В ту ночь мы остановились в овраге под хижиной знахарки. Мы развели костер, и Зофиил зарезал овцу. Он знал толк в этом деле. Резкий взмах ножа — и овца с перерезанным горлом рухнула, словно подкошенная. Кровь Зофиил собрал в миску. Вдвоем с Осмондом они освежевали тушу и извлекли внутренности. Наригорм помогала им — сидя на корточках, она складывала дымящиеся багровые кишки в ведро.
Знахарка велела скормить печень и сердце Аделе, поэтому мы набили ими рубец, добавив туда почки и потроха, и сварили в крови вместе с головой и копытами. Голень мы собирались поджарить на вертеле. Остатки туши завернули и закинули на крышу повозки — подальше от собак и лисиц. В холодную погоду туша могла храниться несколько дней.
В уплату за травы мы решили поделиться со знахаркой жареным мясом и вином. Мне не хотелось возвращаться в хижину, поэтому идти вызвался Зофиил.

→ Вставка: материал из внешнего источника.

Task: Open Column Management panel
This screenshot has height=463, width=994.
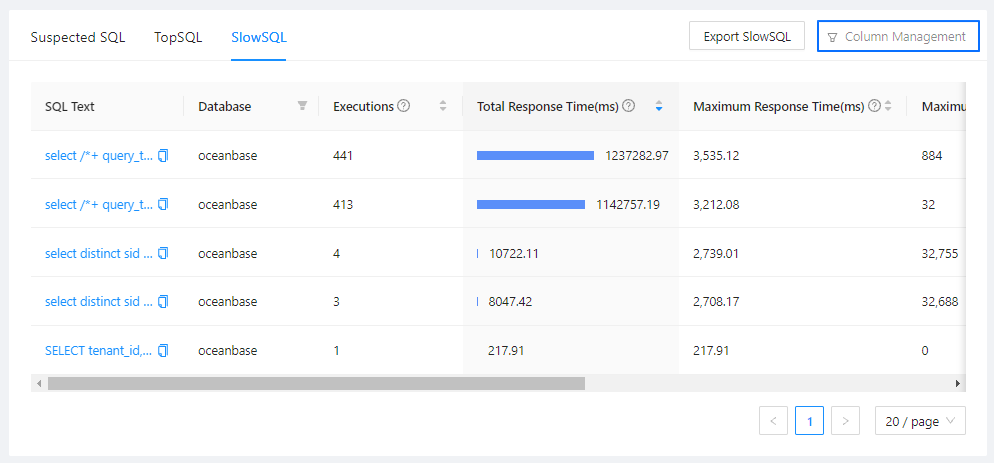Action: pyautogui.click(x=897, y=37)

Быстро упала тьма, воздух остыл. На темно-синем небе высыпали звезды. С одной стороны нас защищала река, с другой — зажженные полукругом костры. Мы сидели под холодными звездами, уплетая жареное мясо и обсасывая копытца, пропитавшиеся густой мясной подливкой. Давно уже еда не казалась нам такой сытной. Вскоре животы наши раздулись, но мы еще долго не могли остановиться и с жадностью высасывали из костей нежный желтоватый мозг.
Адела, хоть и выглядела по-прежнему изможденной, заметно повеселела. Ребенок заснул у нее на руках. После нескольких ложек снадобья глазки младенца уже не казались такими запавшими, а кожа разгладилась.
Назвали ребенка Карвином, что означает «благословленная любовь».[11]И хоть он родился слабеньким, родители не спешили давать ему имя. Даже если бы мы могли думать о чем-нибудь, кроме изувеченного тела Жофре, никому и в голову не пришло бы назвать невинное дитя в день похорон, навсегда связав его имя со смертью.
Имя Карвин придумала Адела. Осмонд только печально улыбнулся, но с тех пор ни разу не обратился к сыну. Он никогда не брал младенца на руки, даже если тот плакал. Теперь он не сидел вечером у костра, обняв Аделу, но держался поодаль, словно Иосиф на картинах, изображающих Рождество. Осмонд по-прежнему готов был защищать и оберегать жену и сына, но больше не считал их частью себя.
Мне не хотелось выдавать Аделу и Осмонда остальным. Увидеть в глазах Родриго или Сигнуса отвращение было бы слишком больно. Да и могли ли мы запретить этим двоим любить друг друга? «Кость от кости моей» — разве не так называл Еву Адам?
Только кроха Карвин вызывал слабую улыбку на лице Родриго. Когда Адела засыпала, он часто брал малыша на руки и нежно баюкал. Глаза его теплели, и мне казалось, что я снова вижу прежнего Родриго.